Day? Maybe of the week. A friend passed along a recent interview with The Wire creator, David Simon.
It’s one thing to recognize capitalism for the powerful economic tool it is and to acknowledge that, for better or for worse, we’re stuck with it and, hey, thank God we have it. There’s not a lot else that can produce mass wealth with the dexterity that capitalism can. But to mistake it for a social framework is an incredible intellectual corruption and it’s one that the West has accepted as a given since 1980—since Reagan. Human beings—in this country in particular—are worth less and less. When capitalism triumphs unequivocally, labor is diminished. It’s a zero-sum game. People paid a much higher tax rate when Eisenhower was president, a much higher tax rate for the benefit of society, and all of us had more of a sense that we were included….I guess what I’m saying is that the overall theme was: We’ve given ourselves over to the Olympian god that is capitalism and now we’re reaping the whirlwind. This is the America that unencumbered capitalism has built. It’s the America that we deserve because we let it happen. We don’t deserve anything better. The Wire was trying to take the scales from people’s eyes and say, “This is what you’ve built. Take a look at it.” It’s an accurate portrayal of the problems inherent in American cities.

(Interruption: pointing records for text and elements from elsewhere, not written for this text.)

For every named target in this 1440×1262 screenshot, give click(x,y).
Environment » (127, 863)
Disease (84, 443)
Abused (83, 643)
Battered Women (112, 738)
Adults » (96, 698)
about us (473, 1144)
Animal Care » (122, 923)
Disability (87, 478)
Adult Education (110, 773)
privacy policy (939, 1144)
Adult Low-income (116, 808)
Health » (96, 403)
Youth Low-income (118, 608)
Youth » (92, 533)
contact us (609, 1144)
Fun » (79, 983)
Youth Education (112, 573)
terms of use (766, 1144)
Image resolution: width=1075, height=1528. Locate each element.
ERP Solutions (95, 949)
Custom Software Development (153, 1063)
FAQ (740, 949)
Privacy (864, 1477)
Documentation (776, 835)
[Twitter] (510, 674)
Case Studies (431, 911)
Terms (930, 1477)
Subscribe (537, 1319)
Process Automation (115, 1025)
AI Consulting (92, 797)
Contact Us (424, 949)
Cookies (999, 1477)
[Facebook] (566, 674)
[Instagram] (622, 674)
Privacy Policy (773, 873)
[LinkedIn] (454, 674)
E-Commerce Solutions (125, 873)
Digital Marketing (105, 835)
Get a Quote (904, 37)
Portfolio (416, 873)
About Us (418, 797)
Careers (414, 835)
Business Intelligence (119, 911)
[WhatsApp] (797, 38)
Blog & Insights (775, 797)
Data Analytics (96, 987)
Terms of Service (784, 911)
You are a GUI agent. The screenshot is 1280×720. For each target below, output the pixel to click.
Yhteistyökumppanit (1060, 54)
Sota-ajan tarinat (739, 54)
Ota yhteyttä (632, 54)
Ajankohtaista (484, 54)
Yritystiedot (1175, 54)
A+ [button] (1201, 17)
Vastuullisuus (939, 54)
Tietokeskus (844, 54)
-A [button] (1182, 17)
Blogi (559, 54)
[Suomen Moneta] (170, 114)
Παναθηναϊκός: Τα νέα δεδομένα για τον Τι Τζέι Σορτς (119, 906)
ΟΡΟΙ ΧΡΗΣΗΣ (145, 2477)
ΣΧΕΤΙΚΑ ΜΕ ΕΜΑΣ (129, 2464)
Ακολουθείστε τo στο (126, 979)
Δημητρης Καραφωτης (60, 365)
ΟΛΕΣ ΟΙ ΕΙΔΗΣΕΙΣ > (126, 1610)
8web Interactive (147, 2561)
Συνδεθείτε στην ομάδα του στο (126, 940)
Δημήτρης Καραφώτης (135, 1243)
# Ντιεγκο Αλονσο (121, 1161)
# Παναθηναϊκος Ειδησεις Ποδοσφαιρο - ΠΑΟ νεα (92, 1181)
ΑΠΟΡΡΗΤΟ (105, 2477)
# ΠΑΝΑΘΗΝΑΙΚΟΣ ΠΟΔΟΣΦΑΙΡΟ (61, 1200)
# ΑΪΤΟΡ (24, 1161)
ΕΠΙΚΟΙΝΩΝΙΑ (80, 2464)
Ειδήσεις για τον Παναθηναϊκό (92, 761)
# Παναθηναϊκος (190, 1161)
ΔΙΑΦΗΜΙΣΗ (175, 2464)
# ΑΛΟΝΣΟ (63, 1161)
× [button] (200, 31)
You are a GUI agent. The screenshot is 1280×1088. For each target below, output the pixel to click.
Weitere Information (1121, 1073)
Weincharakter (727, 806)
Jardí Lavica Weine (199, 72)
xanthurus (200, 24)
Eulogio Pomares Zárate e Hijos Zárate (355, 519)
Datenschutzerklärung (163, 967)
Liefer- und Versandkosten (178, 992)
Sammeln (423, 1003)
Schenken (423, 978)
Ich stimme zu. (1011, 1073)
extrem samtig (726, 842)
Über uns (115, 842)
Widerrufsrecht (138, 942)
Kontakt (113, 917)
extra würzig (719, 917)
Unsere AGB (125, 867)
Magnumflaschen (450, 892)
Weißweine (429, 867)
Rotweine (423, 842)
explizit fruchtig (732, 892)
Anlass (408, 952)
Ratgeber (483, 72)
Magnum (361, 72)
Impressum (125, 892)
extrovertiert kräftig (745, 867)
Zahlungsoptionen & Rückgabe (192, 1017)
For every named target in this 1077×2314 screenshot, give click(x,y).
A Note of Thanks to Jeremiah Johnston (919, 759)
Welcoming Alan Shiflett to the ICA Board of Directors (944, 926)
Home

I’m not a devotee of the show. I’ve only watched a single episode in its entirety. I’ve been told by so many that I would love it, primarily because it speaks to the poli sci/urban planner parts of my brain. I just haven’t been ready to watch it yet. I think the landscape strikes familiar nerves for me of 1980s, 1990s Milwaukee. And sometimes, I just don’t want to be reminded of that. But Simon is more than a writer, he’s a social political historian, as evidence by this interview. And this one. Someone once told me that they felt that Simon was the heir to Charles Dickens’ throne. The Wire is more than a series according to all my friends, it’s a body of knowledge, a serial drama that has presented case studies with human faces and emotions. A sprawling Victorian drama for the digital age with all the complexity you’d find in A Tale of Two Cities or in any of Trollope’s or Thackeray’s works. These characters were more than statistics, and by humanizing social problems, as well as the large systems that push and pull people into making choices that aren’t always in their best interests. And these questions loom large as we seek answers and the economy grinds forward into the unknown.
I guess I need to reinstate my Netflix account.